## ACTIVITY
Please carry on the news article below about Ghislaine Maxwell and the sealed John Doe names, starting right after its final sentence.

Start of SOURCE PASSAGE

Epstein Associate Ghislaine Maxwell Stops Fighting to Keep Names of John Does Secret
Jeffrey Epstein associate Ghislaine Maxwell has ended her effort to keep the names of people linked to her in a civil case shielded from the public.
After reviewing objections to the unsealing made by the John Does, Maxwell’s lawyer Laura Menninger informed U.S. District Judge Loretta Preska, a George H.W. Bush nominee, in a recent letter that Maxwell “does not wish to further address those objections.”
“Each of the listed Does has counsel who have ably asserted their own respective privacy rights. Ms. Maxwell therefore leaves it to this Court to conduct the appropriate review consistent with the Order and Protocol for Unsealing Decided Motions,” Menninger added.
The identities in question are parties connected to a civil lawsuit brought by Virginia Giuffre against Maxwell in 2015 accusing her of facilitating the sexual abuse of Giuffre and making defamatory statements about her. The suit was settled in 2017, but Giuffre has been trying since then, along with the Miami Herald and other parties, to convince the court to unseal the identities of people named in filings in the case.
The late U.S. District Judge Robert Sweet described at one point the sealed documents in the case as including a “range of allegations of sexual acts involving Plaintiff and non-parties to this litigation, some famous, some not; the identities of non-parties who either allegedly engaged in sexual acts with Plaintiff or who allegedly facilitated such acts.”
Maxwell and her attorneys had repeatedly urged the judge not to unseal the identities, arguing in part that some of them testified because they were promised confidentiality and that making the names public would compromise her right to a fair trial.
Maxwell’s deposition, taken in 2016 for the Giuffre case, was unsealed last year, but many of the materials have remained shielded under orders from Preska and Sweet.
Sixteen of the John Does have also objected to making their identities public in filings entered by their attorneys, while others haven’t responded.

End of SOURCE PASSAGE
Start of DATA TO EXAMINE

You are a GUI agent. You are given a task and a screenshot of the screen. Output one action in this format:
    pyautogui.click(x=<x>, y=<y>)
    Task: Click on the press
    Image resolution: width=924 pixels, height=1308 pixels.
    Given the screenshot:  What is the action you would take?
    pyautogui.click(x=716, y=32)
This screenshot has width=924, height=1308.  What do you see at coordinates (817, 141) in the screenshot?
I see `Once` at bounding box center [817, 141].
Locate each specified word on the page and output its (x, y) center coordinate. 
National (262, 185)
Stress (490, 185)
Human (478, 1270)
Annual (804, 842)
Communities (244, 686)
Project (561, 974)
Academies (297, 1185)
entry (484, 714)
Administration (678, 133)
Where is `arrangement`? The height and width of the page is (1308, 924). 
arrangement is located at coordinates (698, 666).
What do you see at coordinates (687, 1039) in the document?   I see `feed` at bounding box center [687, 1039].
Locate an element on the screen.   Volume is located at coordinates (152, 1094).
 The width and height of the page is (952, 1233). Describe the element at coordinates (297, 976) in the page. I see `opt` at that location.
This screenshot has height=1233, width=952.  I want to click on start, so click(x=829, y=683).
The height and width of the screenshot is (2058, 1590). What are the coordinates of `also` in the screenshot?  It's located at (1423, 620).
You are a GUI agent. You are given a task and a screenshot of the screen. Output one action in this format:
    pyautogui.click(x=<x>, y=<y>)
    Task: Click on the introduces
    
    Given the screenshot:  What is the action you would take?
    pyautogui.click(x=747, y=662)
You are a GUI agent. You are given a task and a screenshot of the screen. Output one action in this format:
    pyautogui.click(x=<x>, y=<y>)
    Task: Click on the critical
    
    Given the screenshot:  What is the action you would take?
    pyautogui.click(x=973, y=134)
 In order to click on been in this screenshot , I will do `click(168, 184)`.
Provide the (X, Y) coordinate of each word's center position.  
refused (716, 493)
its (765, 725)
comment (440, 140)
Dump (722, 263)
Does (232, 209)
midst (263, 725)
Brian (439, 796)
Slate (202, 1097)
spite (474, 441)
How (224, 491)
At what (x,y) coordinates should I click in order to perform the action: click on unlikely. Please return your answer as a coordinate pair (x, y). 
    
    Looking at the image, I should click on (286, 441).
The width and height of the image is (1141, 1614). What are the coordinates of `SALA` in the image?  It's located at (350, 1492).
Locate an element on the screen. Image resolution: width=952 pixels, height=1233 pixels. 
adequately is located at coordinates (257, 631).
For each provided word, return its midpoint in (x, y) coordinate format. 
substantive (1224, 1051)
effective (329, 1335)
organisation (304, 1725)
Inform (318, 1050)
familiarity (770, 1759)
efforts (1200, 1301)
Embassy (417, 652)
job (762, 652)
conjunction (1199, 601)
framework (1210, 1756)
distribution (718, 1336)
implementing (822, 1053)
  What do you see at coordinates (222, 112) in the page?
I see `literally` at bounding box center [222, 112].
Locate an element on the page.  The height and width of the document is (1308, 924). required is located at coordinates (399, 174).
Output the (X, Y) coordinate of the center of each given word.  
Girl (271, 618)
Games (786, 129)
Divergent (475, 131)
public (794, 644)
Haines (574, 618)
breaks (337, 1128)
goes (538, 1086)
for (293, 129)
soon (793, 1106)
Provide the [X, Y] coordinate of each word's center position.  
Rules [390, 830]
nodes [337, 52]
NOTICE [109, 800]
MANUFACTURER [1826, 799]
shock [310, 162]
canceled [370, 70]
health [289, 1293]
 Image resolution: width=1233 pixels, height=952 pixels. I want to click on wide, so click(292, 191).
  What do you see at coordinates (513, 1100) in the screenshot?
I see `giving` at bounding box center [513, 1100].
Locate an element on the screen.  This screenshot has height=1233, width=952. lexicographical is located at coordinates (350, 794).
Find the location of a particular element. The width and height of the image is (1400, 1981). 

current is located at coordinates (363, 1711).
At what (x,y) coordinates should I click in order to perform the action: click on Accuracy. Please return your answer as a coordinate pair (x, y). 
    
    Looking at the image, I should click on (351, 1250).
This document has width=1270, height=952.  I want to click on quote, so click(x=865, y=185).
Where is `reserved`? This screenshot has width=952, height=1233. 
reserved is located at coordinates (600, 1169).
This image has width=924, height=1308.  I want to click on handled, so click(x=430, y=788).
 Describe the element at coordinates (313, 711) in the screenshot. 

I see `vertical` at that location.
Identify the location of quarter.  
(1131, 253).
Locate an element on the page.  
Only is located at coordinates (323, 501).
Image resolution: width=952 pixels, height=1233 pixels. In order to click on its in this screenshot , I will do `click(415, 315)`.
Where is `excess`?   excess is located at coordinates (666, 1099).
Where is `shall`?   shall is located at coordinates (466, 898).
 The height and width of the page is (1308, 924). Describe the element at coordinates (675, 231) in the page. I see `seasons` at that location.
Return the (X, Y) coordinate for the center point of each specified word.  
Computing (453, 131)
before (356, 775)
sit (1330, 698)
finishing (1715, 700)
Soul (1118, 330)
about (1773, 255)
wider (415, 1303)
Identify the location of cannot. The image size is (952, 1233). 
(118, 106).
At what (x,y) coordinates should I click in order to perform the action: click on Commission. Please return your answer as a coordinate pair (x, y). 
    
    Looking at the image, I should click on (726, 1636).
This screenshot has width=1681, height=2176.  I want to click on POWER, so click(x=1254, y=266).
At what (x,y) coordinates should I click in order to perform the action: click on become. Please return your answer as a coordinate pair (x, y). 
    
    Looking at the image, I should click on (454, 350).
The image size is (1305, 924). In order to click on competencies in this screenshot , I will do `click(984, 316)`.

End of DATA TO EXAMINE

## RESPONSE TO THIS TASK
On behalf of one of the persons, lawyers noted the intense media interest in the Epstein and Maxwell cases and argued that unsealing the identities “would throw those non-parties into the middle of this frenzy, and unfairly do irreparable harm to their privacy and reputational interests.”
In a separate filing, attorneys for a Doe asserted Giuffre’s agreeing to a settlement left the matter moot.
Giuffre and her lawyers have said that because Maxwell’s trial is over, her main argument no longer applies. The desire of John Does to avoid unwanted media attention doesn’t warrant keeping their identities sealed, they also say.
“Upon review of the objections of those Does, it is apparent that their objections essentially mirror objections to unsealing that this Court has already rejected: that unsealing certain documents might be embarrassing, would expose non-parties to media attention, and could result in some unfortunate association between the non-parties and Jeffrey Epstein or Ghislaine Maxwell. In the face of extensive prior briefing on objections just like these, the Court’s unsealing process has been quite consistent: with the exception of a narrow set of circumstances which are generally not present here, documents have been unsealed notwithstanding generalized concerns about annoyance or embarrassment,” Giuffre’s lawyers wrote in a recent filing.
Epstein and Maxwell, according to prosecutors, operated a sex trafficking ring that targeted minor girls.
Their known associates include Microsoft founder Bill Gates, former President Bill Clinton, and the UK’s Prince Andrew, though many of the associates have not been charged with crimes related to the pair.